=== Excerpted records ===

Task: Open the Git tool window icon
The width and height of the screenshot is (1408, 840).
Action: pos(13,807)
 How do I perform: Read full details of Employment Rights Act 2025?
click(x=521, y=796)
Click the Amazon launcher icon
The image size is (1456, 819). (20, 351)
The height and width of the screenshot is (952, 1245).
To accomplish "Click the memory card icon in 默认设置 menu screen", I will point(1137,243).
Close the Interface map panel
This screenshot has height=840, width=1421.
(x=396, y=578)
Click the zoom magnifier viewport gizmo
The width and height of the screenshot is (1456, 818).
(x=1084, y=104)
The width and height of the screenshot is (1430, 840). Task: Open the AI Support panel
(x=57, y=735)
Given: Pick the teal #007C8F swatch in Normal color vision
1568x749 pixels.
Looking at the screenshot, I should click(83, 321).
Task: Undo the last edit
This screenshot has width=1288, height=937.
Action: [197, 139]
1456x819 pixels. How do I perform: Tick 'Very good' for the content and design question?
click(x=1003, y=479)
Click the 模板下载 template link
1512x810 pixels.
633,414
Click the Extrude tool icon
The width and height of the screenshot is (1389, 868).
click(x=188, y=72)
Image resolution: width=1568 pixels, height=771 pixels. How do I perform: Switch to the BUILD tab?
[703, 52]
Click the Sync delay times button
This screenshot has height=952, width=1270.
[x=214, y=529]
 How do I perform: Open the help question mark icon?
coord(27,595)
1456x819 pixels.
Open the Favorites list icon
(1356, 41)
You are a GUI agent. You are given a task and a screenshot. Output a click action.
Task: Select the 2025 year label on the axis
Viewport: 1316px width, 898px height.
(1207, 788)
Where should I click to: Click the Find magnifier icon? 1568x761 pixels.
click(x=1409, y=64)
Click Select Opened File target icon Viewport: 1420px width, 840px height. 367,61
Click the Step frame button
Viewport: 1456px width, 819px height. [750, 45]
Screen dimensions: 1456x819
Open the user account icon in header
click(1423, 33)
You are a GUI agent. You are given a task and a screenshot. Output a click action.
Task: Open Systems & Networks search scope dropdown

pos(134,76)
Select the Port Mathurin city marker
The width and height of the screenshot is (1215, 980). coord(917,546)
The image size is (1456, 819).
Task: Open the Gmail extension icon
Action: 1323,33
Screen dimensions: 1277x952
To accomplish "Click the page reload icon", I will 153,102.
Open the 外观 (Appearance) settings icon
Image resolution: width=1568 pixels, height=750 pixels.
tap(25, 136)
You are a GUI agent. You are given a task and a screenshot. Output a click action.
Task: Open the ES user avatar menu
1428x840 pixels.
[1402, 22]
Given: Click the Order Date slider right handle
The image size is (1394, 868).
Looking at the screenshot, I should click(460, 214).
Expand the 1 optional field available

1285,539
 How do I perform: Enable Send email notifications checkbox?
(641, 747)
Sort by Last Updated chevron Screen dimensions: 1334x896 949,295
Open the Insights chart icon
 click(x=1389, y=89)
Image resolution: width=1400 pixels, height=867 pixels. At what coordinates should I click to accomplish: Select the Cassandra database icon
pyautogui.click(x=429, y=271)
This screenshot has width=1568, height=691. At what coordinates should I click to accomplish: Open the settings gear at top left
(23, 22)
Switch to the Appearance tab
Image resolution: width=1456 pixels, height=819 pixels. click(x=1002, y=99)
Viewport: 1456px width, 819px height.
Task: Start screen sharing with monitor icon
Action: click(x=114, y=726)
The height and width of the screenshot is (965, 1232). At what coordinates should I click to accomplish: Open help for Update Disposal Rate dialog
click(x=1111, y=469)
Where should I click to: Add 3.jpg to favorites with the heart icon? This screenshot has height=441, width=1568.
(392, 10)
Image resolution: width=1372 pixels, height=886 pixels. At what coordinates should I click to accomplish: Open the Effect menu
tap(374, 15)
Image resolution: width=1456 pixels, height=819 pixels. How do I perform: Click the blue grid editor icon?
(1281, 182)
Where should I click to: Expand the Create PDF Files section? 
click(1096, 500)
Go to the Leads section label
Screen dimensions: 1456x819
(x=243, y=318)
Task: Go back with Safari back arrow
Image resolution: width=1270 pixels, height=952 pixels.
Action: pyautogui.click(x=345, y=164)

===

• **Exercise prompt**:
Reproduce all data above, unchanged.

• **Answer to the problem**:
Task: Open the Git tool window icon
The width and height of the screenshot is (1408, 840).
Action: pos(13,807)
 How do I perform: Read full details of Employment Rights Act 2025?
click(x=521, y=796)
Click the Amazon launcher icon
The image size is (1456, 819). (20, 351)
The height and width of the screenshot is (952, 1245).
To accomplish "Click the memory card icon in 默认设置 menu screen", I will point(1137,243).
Close the Interface map panel
This screenshot has height=840, width=1421.
(x=396, y=578)
Click the zoom magnifier viewport gizmo
The width and height of the screenshot is (1456, 818).
(x=1084, y=104)
The width and height of the screenshot is (1430, 840). Task: Open the AI Support panel
(x=57, y=735)
Given: Pick the teal #007C8F swatch in Normal color vision
1568x749 pixels.
Looking at the screenshot, I should click(83, 321).
Task: Undo the last edit
This screenshot has width=1288, height=937.
Action: [197, 139]
1456x819 pixels. How do I perform: Tick 'Very good' for the content and design question?
click(x=1003, y=479)
Click the 模板下载 template link
1512x810 pixels.
633,414
Click the Extrude tool icon
The width and height of the screenshot is (1389, 868).
click(x=188, y=72)
Image resolution: width=1568 pixels, height=771 pixels. How do I perform: Switch to the BUILD tab?
[703, 52]
Click the Sync delay times button
This screenshot has height=952, width=1270.
[x=214, y=529]
 How do I perform: Open the help question mark icon?
coord(27,595)
1456x819 pixels.
Open the Favorites list icon
(1356, 41)
You are a GUI agent. You are given a task and a screenshot. Output a click action.
Task: Select the 2025 year label on the axis
Viewport: 1316px width, 898px height.
(1207, 788)
Where should I click to: Click the Find magnifier icon? 1568x761 pixels.
click(x=1409, y=64)
Click Select Opened File target icon Viewport: 1420px width, 840px height. 367,61
Click the Step frame button
Viewport: 1456px width, 819px height. [750, 45]
Screen dimensions: 1456x819
Open the user account icon in header
click(1423, 33)
You are a GUI agent. You are given a task and a screenshot. Output a click action.
Task: Open Systems & Networks search scope dropdown

pos(134,76)
Select the Port Mathurin city marker
The width and height of the screenshot is (1215, 980). coord(917,546)
The image size is (1456, 819).
Task: Open the Gmail extension icon
Action: 1323,33
Screen dimensions: 1277x952
To accomplish "Click the page reload icon", I will 153,102.
Open the 外观 (Appearance) settings icon
Image resolution: width=1568 pixels, height=750 pixels.
tap(25, 136)
You are a GUI agent. You are given a task and a screenshot. Output a click action.
Task: Open the ES user avatar menu
1428x840 pixels.
[1402, 22]
Given: Click the Order Date slider right handle
The image size is (1394, 868).
Looking at the screenshot, I should click(460, 214).
Expand the 1 optional field available

1285,539
 How do I perform: Enable Send email notifications checkbox?
(641, 747)
Sort by Last Updated chevron Screen dimensions: 1334x896 949,295
Open the Insights chart icon
 click(x=1389, y=89)
Image resolution: width=1400 pixels, height=867 pixels. At what coordinates should I click to accomplish: Select the Cassandra database icon
pyautogui.click(x=429, y=271)
This screenshot has width=1568, height=691. At what coordinates should I click to accomplish: Open the settings gear at top left
(23, 22)
Switch to the Appearance tab
Image resolution: width=1456 pixels, height=819 pixels. click(x=1002, y=99)
Viewport: 1456px width, 819px height.
Task: Start screen sharing with monitor icon
Action: click(x=114, y=726)
The height and width of the screenshot is (965, 1232). At what coordinates should I click to accomplish: Open help for Update Disposal Rate dialog
click(x=1111, y=469)
Where should I click to: Add 3.jpg to favorites with the heart icon? This screenshot has height=441, width=1568.
(392, 10)
Image resolution: width=1372 pixels, height=886 pixels. At what coordinates should I click to accomplish: Open the Effect menu
tap(374, 15)
Image resolution: width=1456 pixels, height=819 pixels. How do I perform: Click the blue grid editor icon?
(1281, 182)
Where should I click to: Expand the Create PDF Files section? 
click(1096, 500)
Go to the Leads section label
Screen dimensions: 1456x819
(x=243, y=318)
Task: Go back with Safari back arrow
Image resolution: width=1270 pixels, height=952 pixels.
Action: pyautogui.click(x=345, y=164)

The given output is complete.